Will Rosenbaum | Binary Representation

\[\def\compare{ {\mathbf{compare}} } \def\true{ {\mathbf{true}} } \def\false{ {\mathbf{false}} } \def\and{ {\mathbf{and}} } \def\lshift{ {\,\ll\,} } \def\xor{ {\oplus} } \def\Add{ {\mathrm{Add}} } \def\carry{ {\mathrm{carry}} }\]

In all but the lowest-level programming languages, it is typically the case that the programmer is shielded from the precise representation of numerical values. In Java, for example, the programmer must specify if an integer should be represented by a int or long (depending on how large of values a program is expected to encounter), but once this determination is made, the mechanics of arithemtic operations are handled by the computer system. Thus, we tend to treat arithmetic operations such as + and *, and comparison operations like < as being elementary and indivisible. While this view is a handy abstraction, it is also limiting. The precise representation and manipulation of numerical values, however, makes a significant difference in the efficiency of these fundamental operations.

In this note, we will describe a standard encoding of integer values in binary.
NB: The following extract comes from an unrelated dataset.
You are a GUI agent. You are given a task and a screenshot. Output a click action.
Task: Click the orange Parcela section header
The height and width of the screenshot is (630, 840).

Binary representation is analogous to the decimal (base 10) notation we are taught in gradeschool, except that it only uses two symbols ($0$ and $1$) instead of the digits $0$ through $9$ used in the decimal system.

Representing Numbers as Strings of Symbols

What number do we mean when we write $537$ (five hundred thirty seven)? This number has three digits, $5, 3$ and $7$. The value represented by each digit is determined both by the symbol ($0$ through $9$) as well as the digit’s place. From right to left, the place value of each digit is $1, 10, 100, 1000, \ldots$. The number $537$ thus represents $7$ ones, $3$ tens, and $5$ hundreds. That is, we can write

\[537 = 7 \cdot 1 + 3 \cdot 10 + 5 \cdot 100.\]

More generally, every natural number has a unique expression as above. We are taught this particular representation of numbers from an early age, as well as algorithms for manipulation such numbers, such as for performing arithmetic: addition, subtration, multiplication, and division.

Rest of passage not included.